Menurutnya, langkah ini melanggar standar akuntansi yang berlaku dan dapat berimplikasi serius pada kualitas laporan keuangan OJK.
“Kalau pendapatan dan beban 2022 dicatat 2023 melanggar standar akuntansi, maka harus dilakukan penyesuaian oleh OJK atas LK OJK 2022 (restatement) dan menyesuaikan LK 2023, jadi OJK harus melakukan restatement jika ingin memperoleh opini ‘Wajar Tanpa Pengecualian’,” tegas Rizky.
Selain itu, Rizky mengingatkan bahwa ketidakpatuhan terhadap standar akuntansi bisa berakibat langsung pada kepercayaan publik terhadap OJK dan kinerja keuangannya.
Menurutnya, transparansi dan akuntabilitas dalam pencatatan keuangan lembaga sebesar OJK sangat krusial, karena berpotensi menghindarkan negara dari kerugian yang signifikan.

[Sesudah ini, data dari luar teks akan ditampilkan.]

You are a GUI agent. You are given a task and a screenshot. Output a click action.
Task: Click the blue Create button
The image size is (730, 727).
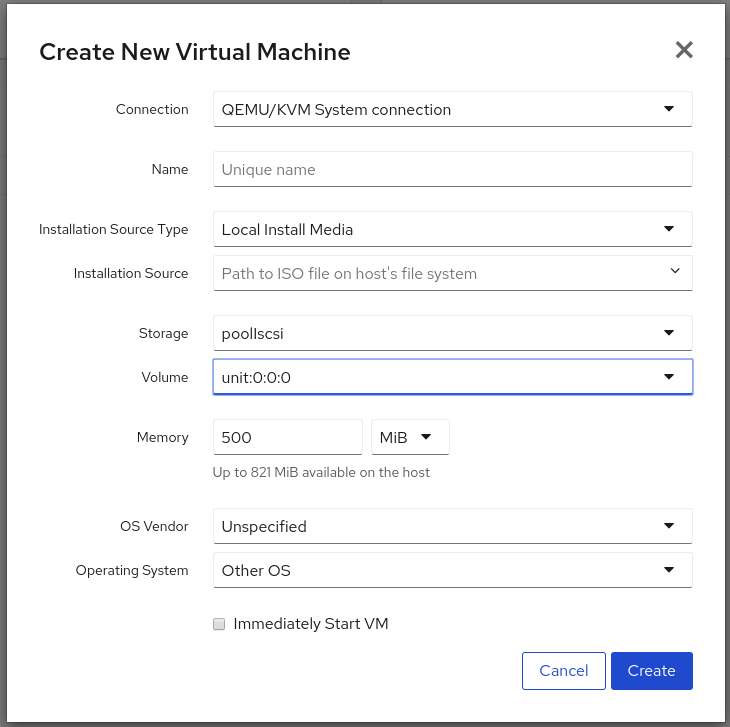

Pasalnya, ini bukan sekadar masalah teknis akuntansi, tetapi menyangkut potensi kerugian negara. Jika laporan keuangan OJK tidak transparan dan tidak akurat, maka dampaknya bisa meluas pada stabilitas sektor keuangan dan kepercayaan publik.
Berdasarkan IHPS Semester I Tahun 2024, BPK mencatat bahwa aset dan liabilitas OJK masing-masing tercatat sebesar Rp11,98 triliun dan Rp3,49 triliun per 31 Desember 2023, sementara pendapatan dan beban untuk tahun 2023 masing-masing dilaporkan sebesar Rp8,26 triliun dan Rp7,26 triliun.
Namun, BPK menegaskan bahwa belum ada bukti yang cukup untuk menilai dampak dari kebijakan rahasia OJK terhadap nilai aset, liabilitas, pendapatan, dan beban.